Interesting. Why is this happening?


Fair enough. "Source available" would be better than "open source" in this case, to avoid misleading people. (You do want them to read the terms.)


I'm not familiar with machine learning.

But, I'm familiar with poking around in source code repos!

I found this https://huggingface.co/openjourney/openjourney/blob/main/tex... . It's a giant binary file. A big binary blob.

(The format of the blob is python's "pickle" format: a binary serialization of an in-memory object, used to store an in-memory object and later load it, perhaps on a different machine.)

But, I did not find any source code for generating that file. Am I missing something?

Shouldn't there at least be a list of input images, etc and some script that uses them to train the model?


Hahahahaha you sweet summer child.

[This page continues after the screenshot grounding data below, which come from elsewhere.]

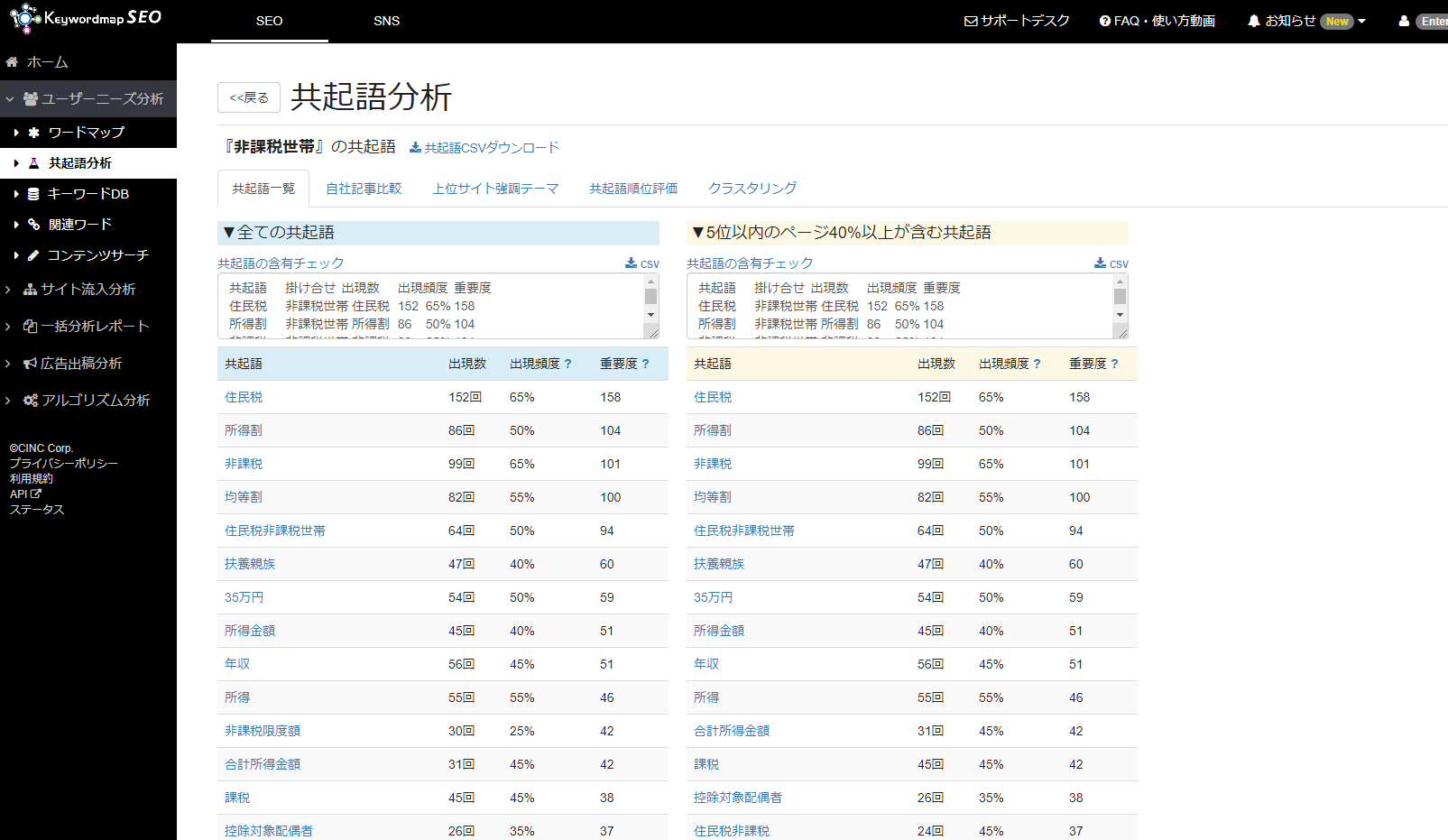Click the Keywordmap SEO logo
The image size is (1448, 840).
pyautogui.click(x=86, y=18)
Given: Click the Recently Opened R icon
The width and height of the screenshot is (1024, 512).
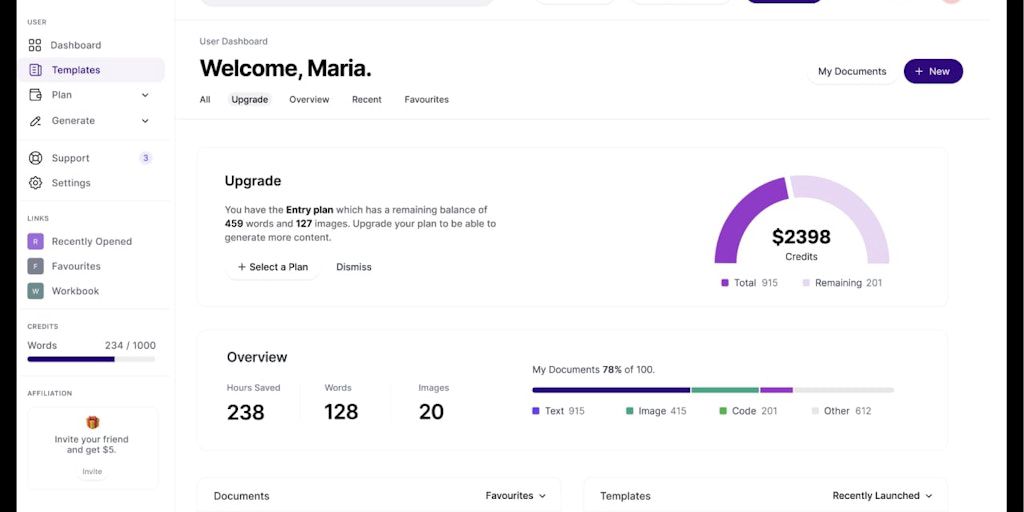Looking at the screenshot, I should (35, 241).
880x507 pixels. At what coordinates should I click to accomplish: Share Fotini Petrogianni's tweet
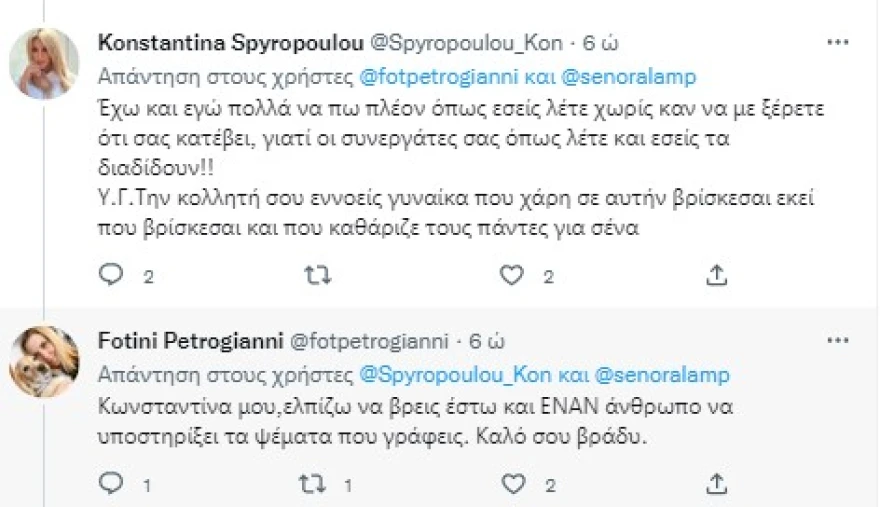click(x=715, y=484)
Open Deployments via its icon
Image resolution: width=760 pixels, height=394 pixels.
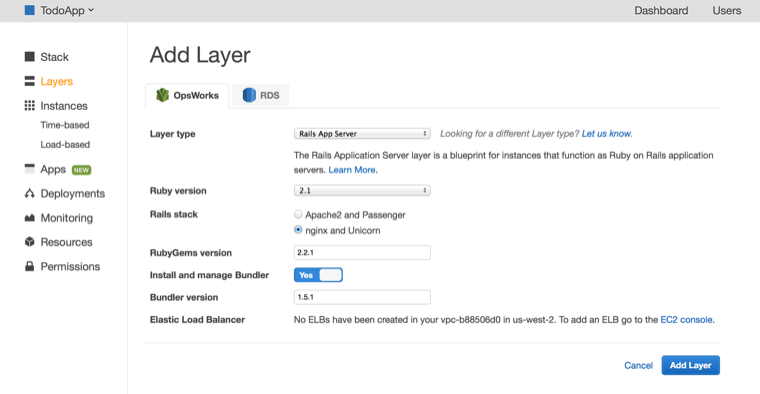pyautogui.click(x=30, y=193)
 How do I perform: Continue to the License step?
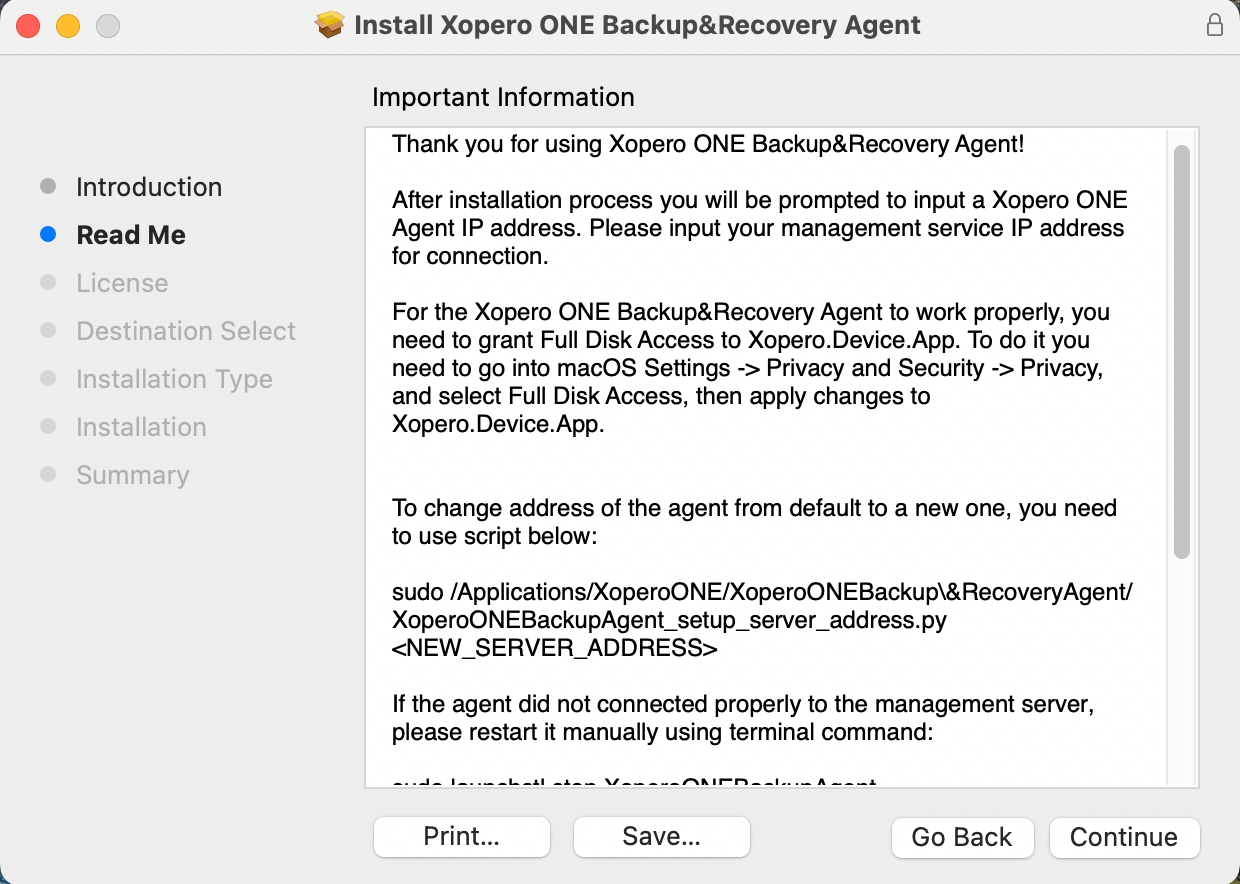(x=1124, y=837)
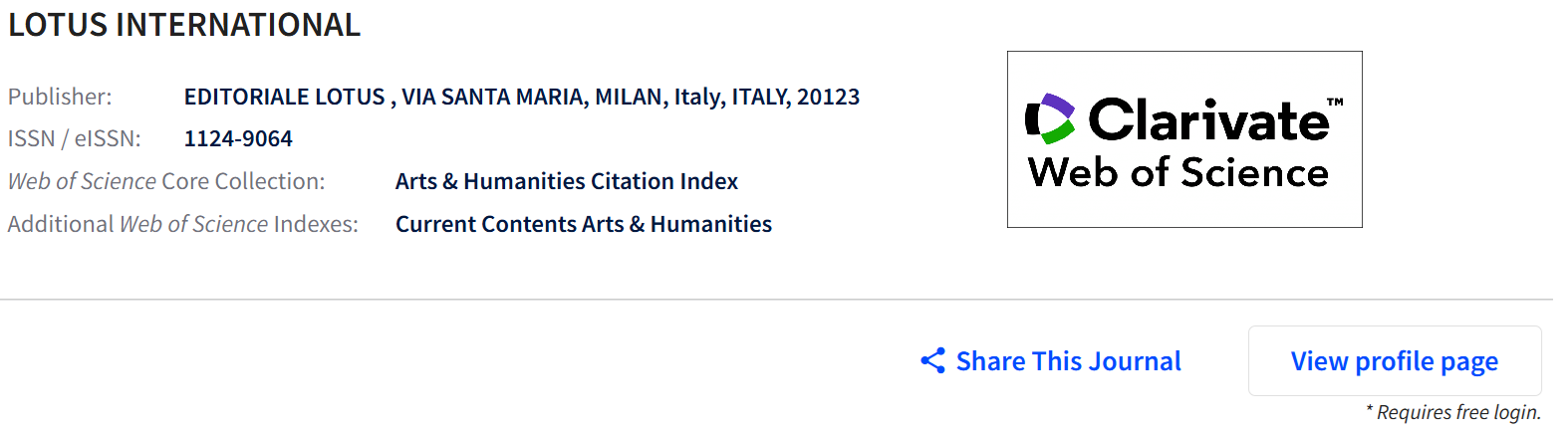
Task: Click VIA SANTA MARIA in the address
Action: (492, 97)
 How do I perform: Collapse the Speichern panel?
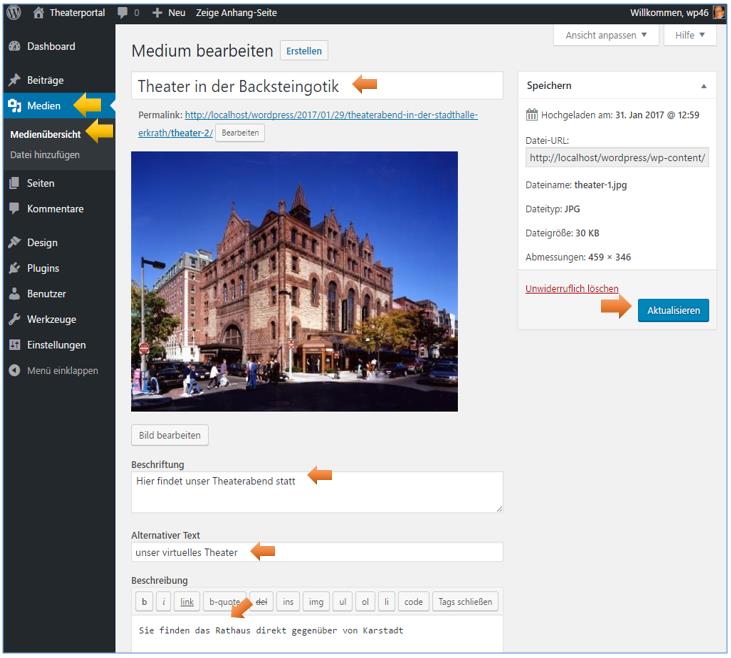(x=702, y=86)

Training code? For an art generator?!

Yeah, no. Nobody in the AI community actually provides training code. If you want to train from scratch you'll need to understand what their model architecture is, collect your own dataset, and write your own training loop.

The closest I've come across is code for training an unconditional U-Net; those just take an image and denoise/draw it. CLIP also has its own training code - though everyone just seems to use OpenAI CLIP[0]. You'll need to figure out how to write a Diffusers pipeline that lets you combine CLIP and a U-Net together, and then alter the U-Net training code to feed CLIP vectors into the model, etc. Stable Diffusion also uses a Variational Autoencoder in front of the U-Net to get higher resolution and training performance, which I've yet to figure out how to train.

The blob you are looking at is the actual model weights. For you see, AI is proprietary software's final form. Software so proprietary that not even the creators are allowed to see the source code. Because there is no source code. Just piles and piles of linear algebra, nonlinear activation functions, and calculus.

For the record, I am trying to train-from-scratch an image generator using public domain data sources[1]. It is not going well: after adding more images it seems to have gotten significantly dumber, with or without a from-scratch trained CLIP.

[0] I think Google Imagen is using BERT actually

[1] Specifically, the PD-Art-old-100 category on Wikimedia Commons.


This isn't entirely accurate.

The SD training set is available and the exact settings are described in reasonable details:

> The model is trained from scratch 550k steps at resolution 256x256 on a subset of LAION-5B filtered for explicit pornographic material, using the LAION-NSFW classifier with punsafe=0.1 and an aesthetic score >= 4.5. Then it is further trained for 850k steps at resolution 512x512 on the same dataset on images with resolution >= 512x512.

LAION-5B is available as a list of urls.


Sorry, I didn't see this reply until just now.

To my eye, kmeisthax's comment appears to be entirely accurate.

Well, that is to say, that assuming the facts that listed are accurate, then I agree with the conclusion: it's not "open source" at all. (And certainly not Libre.)

The things you said do not describe an open source project.

The point here is that the title of this thing is incorrect. If the ML community doesn't agree, it's because they are (apparently) walking around with incorrect definitions of "open source" and "Free Software" and "Libre Software".


Have you looked at LAION-400M? And the OpenCLIP [1] people have replicated CLIP performance using LAION-400M.

[1] https://github.com/mlfoundations/open_clip


Thanks for educating the masses of machine-unwashed newbies!


Yeah, this should not have a headline of "open source". Really disappointing that this isn't actually open, or even particularly close to being open.


Seems like 'the lawyers who made the license' and the OSI might be good authorities on what's open source. I'd love to hear a good FSF rant about RAIL though.


Are ML models even eligible for copyright protection? The code certainly but what about the trained weights?


My thought is that it is a derivative work from the training data. The creativity comes from what you choose to or not to include.